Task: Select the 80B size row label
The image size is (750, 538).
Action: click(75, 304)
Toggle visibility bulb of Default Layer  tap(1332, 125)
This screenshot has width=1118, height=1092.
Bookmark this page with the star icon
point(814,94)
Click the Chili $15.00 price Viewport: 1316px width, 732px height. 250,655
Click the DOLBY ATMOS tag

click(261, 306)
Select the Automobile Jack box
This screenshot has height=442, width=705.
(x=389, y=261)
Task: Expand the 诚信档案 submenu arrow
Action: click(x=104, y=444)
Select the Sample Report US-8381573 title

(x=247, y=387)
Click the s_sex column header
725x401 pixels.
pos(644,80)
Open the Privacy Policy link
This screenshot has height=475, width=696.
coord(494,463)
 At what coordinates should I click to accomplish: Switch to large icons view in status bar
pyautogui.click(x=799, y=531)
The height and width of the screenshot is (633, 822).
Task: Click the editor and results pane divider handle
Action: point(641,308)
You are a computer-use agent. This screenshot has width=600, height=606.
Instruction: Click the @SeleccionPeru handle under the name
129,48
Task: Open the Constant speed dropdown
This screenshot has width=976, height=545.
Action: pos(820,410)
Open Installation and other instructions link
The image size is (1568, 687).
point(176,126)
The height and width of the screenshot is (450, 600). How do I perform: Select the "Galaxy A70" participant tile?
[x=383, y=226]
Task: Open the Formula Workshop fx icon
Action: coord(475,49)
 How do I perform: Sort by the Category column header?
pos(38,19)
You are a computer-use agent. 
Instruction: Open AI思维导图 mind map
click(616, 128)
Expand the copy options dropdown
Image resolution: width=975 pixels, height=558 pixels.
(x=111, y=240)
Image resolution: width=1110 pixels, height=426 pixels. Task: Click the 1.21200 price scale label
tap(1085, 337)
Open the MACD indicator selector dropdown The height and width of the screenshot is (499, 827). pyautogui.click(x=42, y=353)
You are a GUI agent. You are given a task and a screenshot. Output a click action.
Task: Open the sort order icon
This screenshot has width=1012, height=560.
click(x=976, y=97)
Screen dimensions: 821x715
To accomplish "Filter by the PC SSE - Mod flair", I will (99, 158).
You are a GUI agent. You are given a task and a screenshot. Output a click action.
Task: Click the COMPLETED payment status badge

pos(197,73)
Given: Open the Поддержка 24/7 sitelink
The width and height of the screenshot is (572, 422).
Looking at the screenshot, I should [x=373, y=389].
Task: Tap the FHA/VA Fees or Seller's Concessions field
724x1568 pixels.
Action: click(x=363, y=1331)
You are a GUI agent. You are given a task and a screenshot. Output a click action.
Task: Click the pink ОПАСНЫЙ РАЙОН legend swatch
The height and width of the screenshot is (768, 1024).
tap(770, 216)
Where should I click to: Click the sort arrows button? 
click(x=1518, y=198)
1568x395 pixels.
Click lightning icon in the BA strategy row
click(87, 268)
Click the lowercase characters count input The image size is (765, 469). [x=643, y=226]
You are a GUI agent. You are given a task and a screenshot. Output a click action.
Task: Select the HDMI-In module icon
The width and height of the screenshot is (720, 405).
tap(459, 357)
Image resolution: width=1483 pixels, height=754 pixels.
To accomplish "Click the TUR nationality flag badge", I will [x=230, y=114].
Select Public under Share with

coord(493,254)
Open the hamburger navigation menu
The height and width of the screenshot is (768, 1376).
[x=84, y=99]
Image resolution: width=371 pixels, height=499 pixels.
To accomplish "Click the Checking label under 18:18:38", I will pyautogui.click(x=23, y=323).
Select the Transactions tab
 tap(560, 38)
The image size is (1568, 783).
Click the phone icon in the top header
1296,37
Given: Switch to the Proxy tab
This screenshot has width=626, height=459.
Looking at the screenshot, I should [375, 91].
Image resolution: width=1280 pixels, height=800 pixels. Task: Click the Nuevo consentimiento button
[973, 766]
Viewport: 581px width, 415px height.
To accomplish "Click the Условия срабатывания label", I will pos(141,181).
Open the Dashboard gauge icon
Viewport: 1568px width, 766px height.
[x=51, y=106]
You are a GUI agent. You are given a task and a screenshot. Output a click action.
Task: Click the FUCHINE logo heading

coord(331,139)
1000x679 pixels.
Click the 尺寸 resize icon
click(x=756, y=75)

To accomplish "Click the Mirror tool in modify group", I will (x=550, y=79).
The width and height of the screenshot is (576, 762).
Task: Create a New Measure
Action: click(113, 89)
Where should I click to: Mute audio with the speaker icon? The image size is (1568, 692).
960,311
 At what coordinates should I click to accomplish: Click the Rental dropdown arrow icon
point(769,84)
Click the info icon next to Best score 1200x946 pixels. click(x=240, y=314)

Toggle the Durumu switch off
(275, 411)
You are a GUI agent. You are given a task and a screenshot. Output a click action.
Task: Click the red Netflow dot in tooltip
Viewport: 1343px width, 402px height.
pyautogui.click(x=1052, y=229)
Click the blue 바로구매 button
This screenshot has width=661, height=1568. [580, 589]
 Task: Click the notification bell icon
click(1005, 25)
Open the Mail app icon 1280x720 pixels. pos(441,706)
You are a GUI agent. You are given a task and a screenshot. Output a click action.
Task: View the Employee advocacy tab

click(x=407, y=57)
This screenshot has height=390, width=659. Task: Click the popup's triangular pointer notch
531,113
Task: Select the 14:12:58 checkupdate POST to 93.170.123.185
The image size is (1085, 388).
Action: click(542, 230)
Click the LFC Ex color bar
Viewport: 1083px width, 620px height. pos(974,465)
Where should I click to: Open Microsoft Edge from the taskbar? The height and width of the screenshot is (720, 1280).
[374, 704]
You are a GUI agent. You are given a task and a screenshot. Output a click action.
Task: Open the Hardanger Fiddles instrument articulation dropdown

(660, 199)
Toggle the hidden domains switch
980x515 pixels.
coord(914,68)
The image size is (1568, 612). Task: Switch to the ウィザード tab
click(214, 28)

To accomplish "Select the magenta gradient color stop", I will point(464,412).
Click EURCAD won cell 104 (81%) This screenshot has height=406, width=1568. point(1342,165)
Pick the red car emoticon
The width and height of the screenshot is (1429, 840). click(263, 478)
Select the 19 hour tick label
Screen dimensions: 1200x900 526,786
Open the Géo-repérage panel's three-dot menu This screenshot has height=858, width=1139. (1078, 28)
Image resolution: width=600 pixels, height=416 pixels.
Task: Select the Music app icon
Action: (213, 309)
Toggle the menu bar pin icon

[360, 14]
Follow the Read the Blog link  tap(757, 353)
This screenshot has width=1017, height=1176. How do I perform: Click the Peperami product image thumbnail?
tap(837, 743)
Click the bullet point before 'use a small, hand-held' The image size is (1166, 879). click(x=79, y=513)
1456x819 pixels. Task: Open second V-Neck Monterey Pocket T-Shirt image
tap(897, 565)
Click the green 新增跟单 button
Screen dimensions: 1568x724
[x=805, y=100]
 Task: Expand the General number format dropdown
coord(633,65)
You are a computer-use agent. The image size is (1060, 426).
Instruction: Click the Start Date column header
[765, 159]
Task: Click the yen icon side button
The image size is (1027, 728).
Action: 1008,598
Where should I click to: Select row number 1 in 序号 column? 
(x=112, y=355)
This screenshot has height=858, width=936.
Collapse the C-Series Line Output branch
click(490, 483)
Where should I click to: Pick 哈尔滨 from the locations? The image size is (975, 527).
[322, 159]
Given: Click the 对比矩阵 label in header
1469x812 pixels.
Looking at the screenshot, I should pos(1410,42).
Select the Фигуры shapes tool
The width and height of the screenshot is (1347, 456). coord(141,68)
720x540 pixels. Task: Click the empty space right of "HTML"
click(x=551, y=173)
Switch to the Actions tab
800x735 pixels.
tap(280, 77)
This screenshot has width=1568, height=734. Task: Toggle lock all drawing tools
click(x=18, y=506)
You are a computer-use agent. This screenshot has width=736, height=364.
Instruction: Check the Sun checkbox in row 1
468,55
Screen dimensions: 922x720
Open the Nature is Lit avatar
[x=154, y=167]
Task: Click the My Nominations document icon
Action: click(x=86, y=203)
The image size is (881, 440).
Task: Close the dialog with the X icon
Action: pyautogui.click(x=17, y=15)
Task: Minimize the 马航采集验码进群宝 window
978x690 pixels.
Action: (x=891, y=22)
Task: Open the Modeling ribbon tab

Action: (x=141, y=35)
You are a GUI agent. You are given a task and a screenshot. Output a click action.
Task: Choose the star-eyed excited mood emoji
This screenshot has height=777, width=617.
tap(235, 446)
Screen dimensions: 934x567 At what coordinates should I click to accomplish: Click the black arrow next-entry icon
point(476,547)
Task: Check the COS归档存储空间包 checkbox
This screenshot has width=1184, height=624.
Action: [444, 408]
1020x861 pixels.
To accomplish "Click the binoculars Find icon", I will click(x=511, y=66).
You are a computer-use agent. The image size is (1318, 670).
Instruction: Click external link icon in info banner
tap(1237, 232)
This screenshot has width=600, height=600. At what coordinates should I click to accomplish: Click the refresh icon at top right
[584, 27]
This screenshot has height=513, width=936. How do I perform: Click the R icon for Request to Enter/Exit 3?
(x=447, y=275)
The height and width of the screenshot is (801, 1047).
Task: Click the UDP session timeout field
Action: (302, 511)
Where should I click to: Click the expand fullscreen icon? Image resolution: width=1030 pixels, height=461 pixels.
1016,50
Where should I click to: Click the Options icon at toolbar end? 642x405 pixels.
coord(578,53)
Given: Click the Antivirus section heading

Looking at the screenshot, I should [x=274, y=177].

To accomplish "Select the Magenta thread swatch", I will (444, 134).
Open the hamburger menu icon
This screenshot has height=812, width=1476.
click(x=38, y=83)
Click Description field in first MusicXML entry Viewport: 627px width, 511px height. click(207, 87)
- - - - - - -
* [PROMPT] Lines that include the word "computer" are to be extracted from the data above.

* [SOLUTION]
You are a computer-use agent. This screenshot has width=600, height=606.
You are a computer-use agent. 
You are a computer-use agent. The image size is (1060, 426).
You are a computer-use agent. This screenshot has width=736, height=364.
You are a computer-use agent. The image size is (1318, 670).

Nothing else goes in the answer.